The following diagram shows an example resource grouping specification. In this example resource group 10023 includes all the resources that are associated with it in the ACRESGPRES table. Resource group 10070 is defined using the conditions field column in the ACRESGRP table. This resource group includes instances of the Order remote interface, that also have status = "Z" (specifying a shared requisition list).

This diagram shows an example resource grouping specification.

The MEMBER_ID column of the ACACTGRP, ACRESGRP, and ACRELGRP tables should have a value of -2001 (Root Organization).

The access control policy can optionally include either a Relationship or RelationshipGroup element as its fourth element.

If your access control policy uses a Relationship element, this comes from the ACRELATION table. If it includes a RelationshipGroup element, that comes from the ACRELGRP table. Note that neither need be included, but if you include one, you cannot include the other. A RelationshipGroup specification from the ACRELGRP table takes precedence over the Relationship information from the ACRELATION table.

The ACRELATION table specifies the types of relationships that exist between users and resources. Some examples of types of relationships include creator, submitter, and owner. An example of the use of the relationship element is to use it to ensure that the creator of an order can always update the order.

The ACRELGRP table specifies the types of relationship groups that can be associated with particular resources. A relationship group is a grouping of one or more relationship chains. A relationship chain is a series of one more relationships.
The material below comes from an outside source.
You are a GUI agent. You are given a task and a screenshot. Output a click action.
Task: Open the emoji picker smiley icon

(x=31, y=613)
An example of a relationship group is to specify that a user must be the creator of the resource and also belong to the buying organizational entity that is referenced in the resource.

The relationship group (or relationship) specification is an optional part of the access control policy. It is commonly used if you have created your own commands and these commands are not restricted to certain roles. In these cases, you might want to enforce a relationship between the user and the resource. Typically, if commands are to be restricted to certain roles, it is accomplished through the UserGroup element of the access control policy rather than by using the Relationship element.
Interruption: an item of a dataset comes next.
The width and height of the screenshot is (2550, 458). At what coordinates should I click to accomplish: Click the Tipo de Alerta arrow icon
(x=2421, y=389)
Another important concept related to access control policies is the concept of access control policy groups. Each business model has its own set of access control policies. In order to group the sets of policies within the models, policy groups are used. Policies are explicitly assigned to appropriate policy groups and then organizations can subscribe to one or more of these policy groups. In previous versions of HCL Commerce, a policy applied to all resources owned by the descendants of that policy's owner organization.
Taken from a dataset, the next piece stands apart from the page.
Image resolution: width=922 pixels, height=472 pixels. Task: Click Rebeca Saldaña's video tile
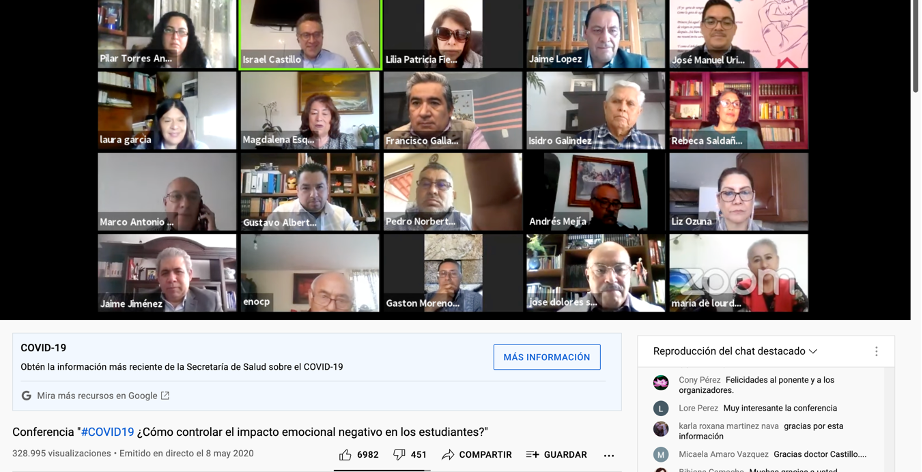click(x=739, y=111)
In HCL Commerce, if an organization subscribes to one or more policy groups, only the policies in those policy groups will apply to the resources of that organization. If a resource is owned by an organization that does not subscribe to any policy groups, the access control policy manager searches the organization hierarchy until it encounters the closest ancestor organization that subscribes to at least one policy group; after it is found, it applies the policies belonging to those policy groups.

For any resources owned by the Seller Organization, the policies in the Seller Organization policy group and those in the Root Organization policy group apply. These policies are applicable because the Seller Organization explicitly subscribes to those two policy groups (the dotted arrows show the subscription). In total, three policies apply for this organization. This example is one where the organization that owned the resource explicitly subscribes to policy groups. The diagram also shows an example where the organization does not explicitly subscribe to any policy groups, so the access control framework must look farther up in the hierarchy. For resources that are owned by Default Organization, one must go up the hierarchy to the Root Organization. The Root Organization only subscribes to one policy group, so those are the only policies (policies 1 and 2) that apply to the resources of the Default Organization.